Analyse et Implications

Les performances de Laguna M.1 et XS.2 sont prometteuses, avec des scores de 46,9% et 44,5% respectivement sur le benchmark SWE-bench Pro. Ces modèles ouvrent des perspectives pour les applications à longue échéance, telles que la création de logiciels et l'interaction avec des systèmes complexes.

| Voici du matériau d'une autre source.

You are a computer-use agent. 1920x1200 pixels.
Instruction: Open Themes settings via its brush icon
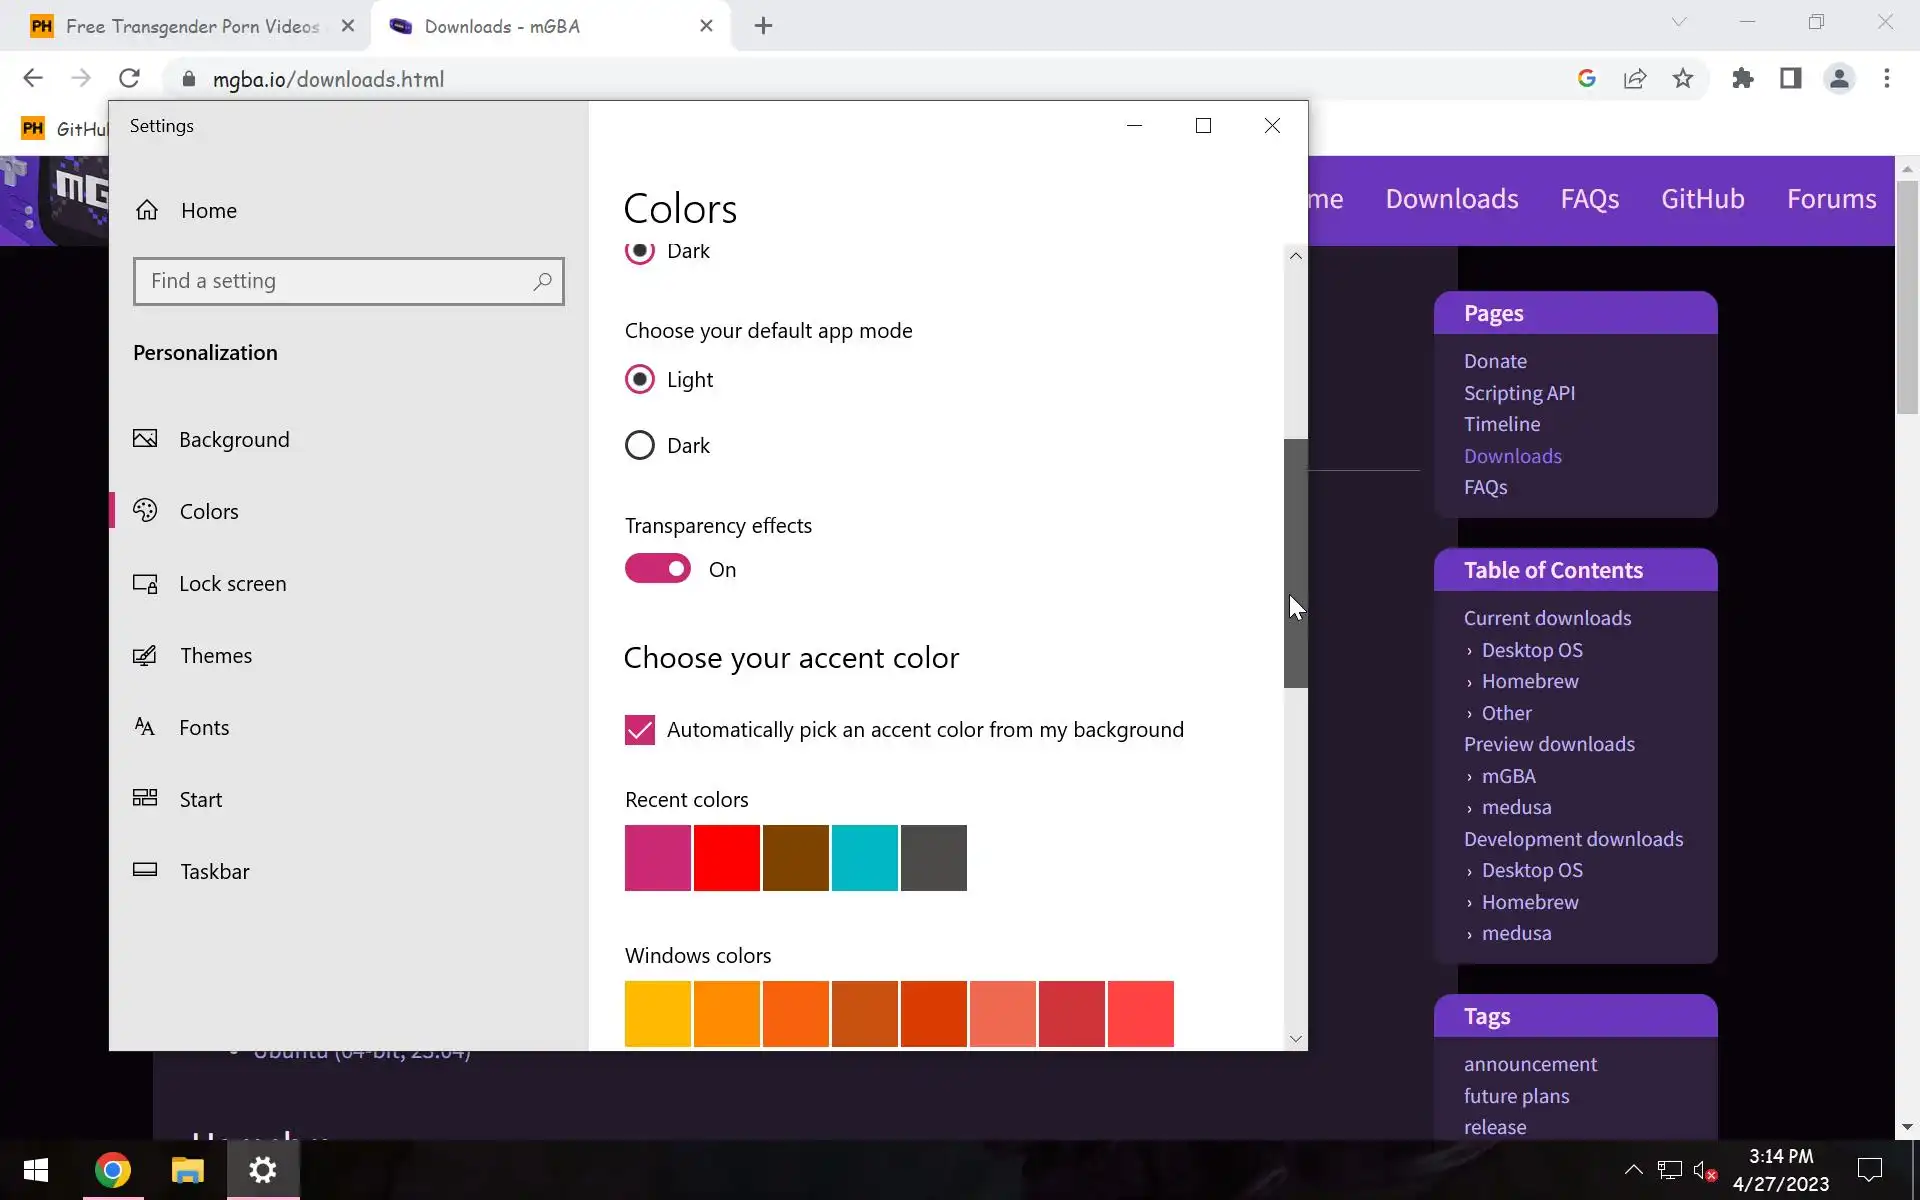click(x=145, y=655)
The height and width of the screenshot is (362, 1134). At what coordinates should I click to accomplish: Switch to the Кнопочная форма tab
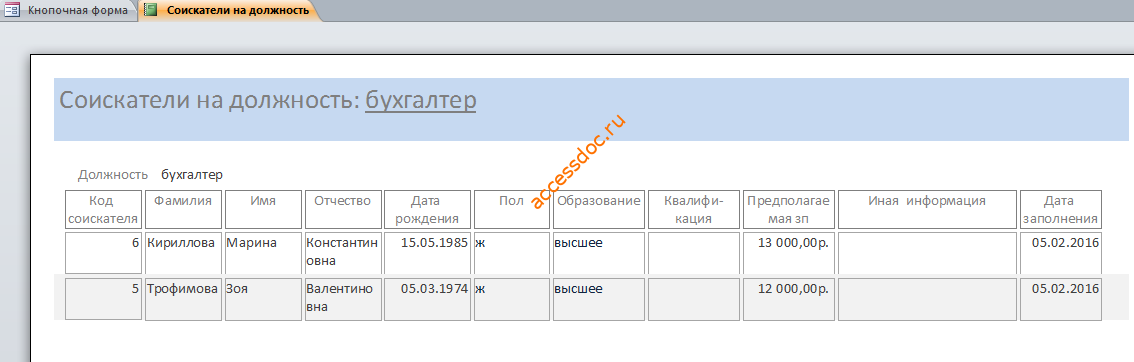click(x=69, y=10)
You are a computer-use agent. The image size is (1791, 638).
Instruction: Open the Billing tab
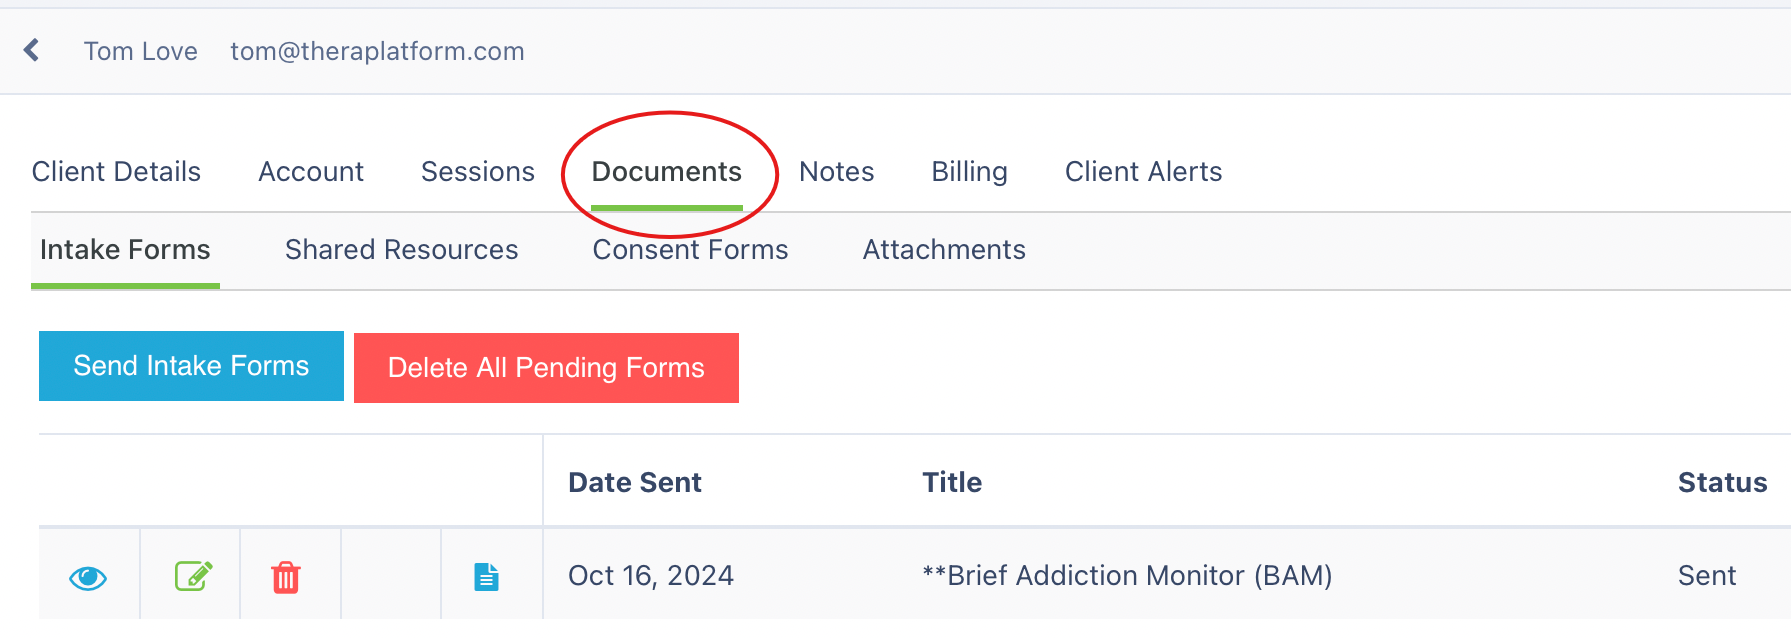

La publication des poids de Laguna XS.2 sous licence Apache 2.0 constitue une étape importante pour la communauté de recherche et les développeurs, leur permettant de fine-tuner, de quantifier ou de servir les modèles.

Perspective

Les prochaines étapes incluent l'intégration de Laguna XS.2 dans les principaux frameworks, avec le soutien des partenaires et de la communauté. De plus, la collaboration avec NVIDIA permettra d'optimiser les performances sur les architectures NVIDIA.

Il est important de surveiller les progrès de ces modèles et leur impact potentiel sur le marché, ainsi que les risques et les défis liés à leur utilisation. La sécurité et la responsabilité dans le développement et la mise en œuvre de ces technologies seront des aspects clés à considérer.